The data we want is at the first address of kvm_run
plus io.data_offset
. This process is performed in run_start.offset(io.data_offset as isize)
. And the data size can be calculated from io->size
and io->count
(in the LWN example, it is 1byte, so it's taken directory from the offset by putchar).
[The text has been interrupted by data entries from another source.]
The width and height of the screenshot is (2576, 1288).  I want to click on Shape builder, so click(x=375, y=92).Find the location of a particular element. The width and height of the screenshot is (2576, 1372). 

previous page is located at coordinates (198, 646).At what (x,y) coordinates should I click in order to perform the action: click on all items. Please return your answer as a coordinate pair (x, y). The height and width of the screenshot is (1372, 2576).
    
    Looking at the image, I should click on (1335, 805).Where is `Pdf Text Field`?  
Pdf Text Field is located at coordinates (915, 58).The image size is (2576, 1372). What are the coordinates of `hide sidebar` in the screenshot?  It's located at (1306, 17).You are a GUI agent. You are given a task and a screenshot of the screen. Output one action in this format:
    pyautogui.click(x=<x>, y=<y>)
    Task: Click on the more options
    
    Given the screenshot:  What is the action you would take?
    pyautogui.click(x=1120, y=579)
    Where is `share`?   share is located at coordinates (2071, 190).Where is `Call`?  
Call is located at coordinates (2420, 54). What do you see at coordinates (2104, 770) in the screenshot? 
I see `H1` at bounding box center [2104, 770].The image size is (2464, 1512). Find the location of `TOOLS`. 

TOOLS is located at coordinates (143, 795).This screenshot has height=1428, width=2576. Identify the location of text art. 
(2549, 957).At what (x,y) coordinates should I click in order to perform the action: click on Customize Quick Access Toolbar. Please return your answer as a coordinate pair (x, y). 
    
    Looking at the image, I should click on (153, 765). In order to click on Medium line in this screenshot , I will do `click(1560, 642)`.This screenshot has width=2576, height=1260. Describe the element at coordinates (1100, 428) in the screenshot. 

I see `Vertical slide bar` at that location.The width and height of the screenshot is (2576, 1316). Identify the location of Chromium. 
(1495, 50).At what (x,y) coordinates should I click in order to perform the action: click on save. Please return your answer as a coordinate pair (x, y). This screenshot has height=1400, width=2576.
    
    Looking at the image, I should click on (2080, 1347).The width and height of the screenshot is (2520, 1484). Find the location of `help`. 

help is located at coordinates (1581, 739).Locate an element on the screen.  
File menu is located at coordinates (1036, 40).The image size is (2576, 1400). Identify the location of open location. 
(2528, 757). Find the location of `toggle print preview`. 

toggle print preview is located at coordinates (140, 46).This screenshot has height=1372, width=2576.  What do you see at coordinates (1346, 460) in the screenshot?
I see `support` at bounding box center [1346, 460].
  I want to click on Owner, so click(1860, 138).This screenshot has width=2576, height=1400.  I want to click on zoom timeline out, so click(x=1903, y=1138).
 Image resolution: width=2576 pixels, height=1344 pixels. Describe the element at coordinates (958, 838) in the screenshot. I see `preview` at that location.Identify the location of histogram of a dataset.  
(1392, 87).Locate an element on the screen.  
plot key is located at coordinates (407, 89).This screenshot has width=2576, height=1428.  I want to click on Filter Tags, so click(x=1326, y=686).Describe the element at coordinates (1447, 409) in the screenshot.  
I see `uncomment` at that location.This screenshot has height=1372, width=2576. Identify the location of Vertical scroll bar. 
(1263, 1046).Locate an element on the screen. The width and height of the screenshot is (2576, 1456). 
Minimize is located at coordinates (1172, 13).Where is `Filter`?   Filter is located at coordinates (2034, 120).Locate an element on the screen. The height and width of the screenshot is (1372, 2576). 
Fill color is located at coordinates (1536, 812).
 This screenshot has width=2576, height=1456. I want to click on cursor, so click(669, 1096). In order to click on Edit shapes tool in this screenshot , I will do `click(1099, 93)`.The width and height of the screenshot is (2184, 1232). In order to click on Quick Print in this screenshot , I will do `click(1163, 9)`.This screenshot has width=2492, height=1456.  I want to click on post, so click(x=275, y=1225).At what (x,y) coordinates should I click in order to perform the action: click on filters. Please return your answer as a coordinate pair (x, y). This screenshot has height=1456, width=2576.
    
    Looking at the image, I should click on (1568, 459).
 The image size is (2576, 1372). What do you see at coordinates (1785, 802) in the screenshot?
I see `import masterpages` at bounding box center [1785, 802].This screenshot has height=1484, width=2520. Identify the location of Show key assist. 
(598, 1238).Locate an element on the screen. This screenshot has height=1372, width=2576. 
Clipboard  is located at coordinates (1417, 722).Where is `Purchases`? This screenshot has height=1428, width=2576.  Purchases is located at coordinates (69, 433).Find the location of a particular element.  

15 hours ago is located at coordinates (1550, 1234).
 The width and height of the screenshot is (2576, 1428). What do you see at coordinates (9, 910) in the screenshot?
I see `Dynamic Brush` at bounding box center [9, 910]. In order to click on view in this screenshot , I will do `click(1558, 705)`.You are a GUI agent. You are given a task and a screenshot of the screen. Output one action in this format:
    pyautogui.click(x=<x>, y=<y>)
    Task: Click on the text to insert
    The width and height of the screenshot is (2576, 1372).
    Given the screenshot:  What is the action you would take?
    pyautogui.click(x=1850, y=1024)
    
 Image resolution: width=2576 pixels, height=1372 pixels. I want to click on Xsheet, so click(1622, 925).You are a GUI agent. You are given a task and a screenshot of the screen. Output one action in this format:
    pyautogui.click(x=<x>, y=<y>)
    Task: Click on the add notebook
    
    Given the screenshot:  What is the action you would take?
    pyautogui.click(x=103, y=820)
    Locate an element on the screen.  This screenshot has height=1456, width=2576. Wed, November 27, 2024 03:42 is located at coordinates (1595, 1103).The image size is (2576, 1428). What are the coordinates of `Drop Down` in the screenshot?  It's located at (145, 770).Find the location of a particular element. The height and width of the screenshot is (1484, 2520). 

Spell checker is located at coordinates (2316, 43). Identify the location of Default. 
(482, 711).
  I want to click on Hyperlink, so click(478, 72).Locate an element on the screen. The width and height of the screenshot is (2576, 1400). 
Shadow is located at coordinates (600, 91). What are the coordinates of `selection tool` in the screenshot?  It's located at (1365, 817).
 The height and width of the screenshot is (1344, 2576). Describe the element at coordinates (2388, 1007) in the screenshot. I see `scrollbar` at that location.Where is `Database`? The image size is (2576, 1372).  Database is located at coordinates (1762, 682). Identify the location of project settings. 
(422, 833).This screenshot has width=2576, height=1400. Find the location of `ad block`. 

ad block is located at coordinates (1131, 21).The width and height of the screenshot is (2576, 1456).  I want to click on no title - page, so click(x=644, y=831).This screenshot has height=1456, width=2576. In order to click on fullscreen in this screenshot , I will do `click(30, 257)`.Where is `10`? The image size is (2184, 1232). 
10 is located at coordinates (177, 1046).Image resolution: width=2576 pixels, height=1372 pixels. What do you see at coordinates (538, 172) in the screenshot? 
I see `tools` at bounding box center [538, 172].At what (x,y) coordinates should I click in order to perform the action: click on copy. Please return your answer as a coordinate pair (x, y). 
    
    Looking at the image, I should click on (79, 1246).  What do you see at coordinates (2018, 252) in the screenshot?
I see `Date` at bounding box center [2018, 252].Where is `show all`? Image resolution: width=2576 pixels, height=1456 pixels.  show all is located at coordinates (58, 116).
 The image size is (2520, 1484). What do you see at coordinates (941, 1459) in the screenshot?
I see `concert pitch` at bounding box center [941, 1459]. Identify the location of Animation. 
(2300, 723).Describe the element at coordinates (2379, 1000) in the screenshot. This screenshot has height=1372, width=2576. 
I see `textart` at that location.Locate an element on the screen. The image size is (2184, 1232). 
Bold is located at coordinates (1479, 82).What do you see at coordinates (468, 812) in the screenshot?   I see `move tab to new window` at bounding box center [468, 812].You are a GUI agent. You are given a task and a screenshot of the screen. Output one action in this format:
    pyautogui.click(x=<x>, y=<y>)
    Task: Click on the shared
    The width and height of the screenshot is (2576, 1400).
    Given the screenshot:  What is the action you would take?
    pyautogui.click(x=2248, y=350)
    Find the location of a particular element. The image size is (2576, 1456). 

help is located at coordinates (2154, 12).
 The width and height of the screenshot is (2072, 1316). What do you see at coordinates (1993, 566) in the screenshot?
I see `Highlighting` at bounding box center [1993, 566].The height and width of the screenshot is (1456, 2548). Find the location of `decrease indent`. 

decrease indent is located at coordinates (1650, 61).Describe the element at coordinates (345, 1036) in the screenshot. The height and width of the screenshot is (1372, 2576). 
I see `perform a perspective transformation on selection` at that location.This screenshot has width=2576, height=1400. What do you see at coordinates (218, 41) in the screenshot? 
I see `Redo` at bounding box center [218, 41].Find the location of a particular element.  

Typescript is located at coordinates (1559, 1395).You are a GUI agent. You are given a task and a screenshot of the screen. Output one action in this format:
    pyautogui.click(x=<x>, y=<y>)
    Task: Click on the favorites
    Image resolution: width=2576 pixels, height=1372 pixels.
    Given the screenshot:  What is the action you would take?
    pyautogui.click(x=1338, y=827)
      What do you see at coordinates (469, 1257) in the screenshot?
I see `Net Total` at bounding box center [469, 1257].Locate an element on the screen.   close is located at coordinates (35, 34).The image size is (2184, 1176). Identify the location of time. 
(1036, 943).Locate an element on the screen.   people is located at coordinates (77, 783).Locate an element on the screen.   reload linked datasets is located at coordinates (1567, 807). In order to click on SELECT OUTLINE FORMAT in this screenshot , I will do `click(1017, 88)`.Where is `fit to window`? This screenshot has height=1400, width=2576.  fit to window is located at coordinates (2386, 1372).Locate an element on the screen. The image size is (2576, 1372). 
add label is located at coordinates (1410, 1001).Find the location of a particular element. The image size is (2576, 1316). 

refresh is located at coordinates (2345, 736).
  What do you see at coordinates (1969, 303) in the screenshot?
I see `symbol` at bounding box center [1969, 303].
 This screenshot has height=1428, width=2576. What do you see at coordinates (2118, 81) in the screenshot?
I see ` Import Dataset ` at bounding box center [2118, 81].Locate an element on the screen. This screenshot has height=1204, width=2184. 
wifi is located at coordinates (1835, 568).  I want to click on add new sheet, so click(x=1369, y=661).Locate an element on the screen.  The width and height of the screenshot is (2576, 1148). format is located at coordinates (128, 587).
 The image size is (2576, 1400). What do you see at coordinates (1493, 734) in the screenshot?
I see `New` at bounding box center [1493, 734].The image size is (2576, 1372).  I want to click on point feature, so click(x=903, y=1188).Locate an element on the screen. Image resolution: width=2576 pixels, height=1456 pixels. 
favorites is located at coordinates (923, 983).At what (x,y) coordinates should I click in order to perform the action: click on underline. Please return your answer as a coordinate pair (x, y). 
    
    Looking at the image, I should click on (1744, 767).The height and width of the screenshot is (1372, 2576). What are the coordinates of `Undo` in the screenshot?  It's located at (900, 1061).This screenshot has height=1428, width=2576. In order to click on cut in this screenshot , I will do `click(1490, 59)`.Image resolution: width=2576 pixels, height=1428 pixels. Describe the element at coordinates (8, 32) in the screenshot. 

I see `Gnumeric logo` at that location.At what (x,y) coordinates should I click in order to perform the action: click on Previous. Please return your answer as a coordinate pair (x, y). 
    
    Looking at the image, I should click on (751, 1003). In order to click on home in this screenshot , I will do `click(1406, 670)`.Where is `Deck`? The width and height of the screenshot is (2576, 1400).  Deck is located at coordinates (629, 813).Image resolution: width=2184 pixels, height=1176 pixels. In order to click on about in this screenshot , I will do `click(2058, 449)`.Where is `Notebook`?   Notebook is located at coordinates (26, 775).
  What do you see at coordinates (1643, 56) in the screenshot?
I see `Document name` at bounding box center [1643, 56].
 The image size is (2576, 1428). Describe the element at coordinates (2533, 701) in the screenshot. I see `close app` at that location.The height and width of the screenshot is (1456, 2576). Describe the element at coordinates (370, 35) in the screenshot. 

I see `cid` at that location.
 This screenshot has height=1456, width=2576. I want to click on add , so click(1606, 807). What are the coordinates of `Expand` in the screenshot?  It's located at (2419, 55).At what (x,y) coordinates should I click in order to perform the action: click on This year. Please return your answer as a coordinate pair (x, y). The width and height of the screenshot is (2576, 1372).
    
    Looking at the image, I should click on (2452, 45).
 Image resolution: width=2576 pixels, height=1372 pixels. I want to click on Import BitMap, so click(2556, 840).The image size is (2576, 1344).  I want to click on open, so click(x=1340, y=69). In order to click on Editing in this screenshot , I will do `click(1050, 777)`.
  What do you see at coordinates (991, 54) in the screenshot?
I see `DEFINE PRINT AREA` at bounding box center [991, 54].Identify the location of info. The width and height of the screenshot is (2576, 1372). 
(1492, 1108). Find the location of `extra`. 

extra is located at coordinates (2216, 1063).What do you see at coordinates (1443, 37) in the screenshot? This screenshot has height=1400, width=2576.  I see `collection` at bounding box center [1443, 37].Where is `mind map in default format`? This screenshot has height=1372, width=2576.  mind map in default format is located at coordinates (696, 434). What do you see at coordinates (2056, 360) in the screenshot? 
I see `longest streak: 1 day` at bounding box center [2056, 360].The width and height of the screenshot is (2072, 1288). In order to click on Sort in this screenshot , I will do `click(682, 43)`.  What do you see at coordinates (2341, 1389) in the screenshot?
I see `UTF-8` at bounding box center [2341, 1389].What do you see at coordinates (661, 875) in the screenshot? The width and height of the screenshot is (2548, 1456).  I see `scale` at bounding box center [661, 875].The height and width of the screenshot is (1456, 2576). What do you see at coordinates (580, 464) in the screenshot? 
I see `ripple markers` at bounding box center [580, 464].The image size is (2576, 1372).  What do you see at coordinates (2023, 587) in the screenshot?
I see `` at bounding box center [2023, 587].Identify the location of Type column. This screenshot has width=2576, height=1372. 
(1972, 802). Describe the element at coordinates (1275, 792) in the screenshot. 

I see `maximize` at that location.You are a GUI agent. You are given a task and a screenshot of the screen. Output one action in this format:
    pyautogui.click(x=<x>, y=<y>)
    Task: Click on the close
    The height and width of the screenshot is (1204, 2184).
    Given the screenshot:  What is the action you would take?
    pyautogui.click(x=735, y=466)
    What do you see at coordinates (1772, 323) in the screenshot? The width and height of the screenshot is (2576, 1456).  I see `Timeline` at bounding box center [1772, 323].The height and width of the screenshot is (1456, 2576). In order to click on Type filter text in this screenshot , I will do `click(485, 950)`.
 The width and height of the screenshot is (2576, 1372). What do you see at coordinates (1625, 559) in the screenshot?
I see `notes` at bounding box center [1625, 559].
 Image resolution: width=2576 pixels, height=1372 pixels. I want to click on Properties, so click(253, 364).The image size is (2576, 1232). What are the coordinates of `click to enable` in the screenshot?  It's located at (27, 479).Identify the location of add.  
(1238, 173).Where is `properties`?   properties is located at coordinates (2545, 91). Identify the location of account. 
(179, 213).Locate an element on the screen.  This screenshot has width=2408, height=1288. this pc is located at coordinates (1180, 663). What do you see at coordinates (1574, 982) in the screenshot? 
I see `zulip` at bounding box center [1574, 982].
This part is calculated and stored in the value data_size
, and std::slice::from_raw_parts_mut
actually retrieves the data using this size.
Finally, checking io.direction
, we change the wrap type for KVM_EXIT_IO_IN
or KVM_EXIT_IO_OUT
respectively, and return the descired information such as port
and data_slice
together.
As can be seen from the above, what is being done is clear.
However, it still contains many unsafe operations because it involves pointer manipuration.
We can see that by using these libraries, we are able to implement VMM on a stable implementation.
Well, it's ben a long time comming, but let's take a look back at the rust-vmm crates we're using again.
#![allow(unused)] fn main() { kvm-bindings : Library that includes structures automatically generated from kvm.h by bindgen. kvm-ioctls : Library that hides ioctl and unsafe processes related to kvm operations and provides user-friendly sructures, functions and methods. vm-memory : Library that provides structures and operations to the Memory }
This knowledge will come up again and again in future discussion and is basic and important.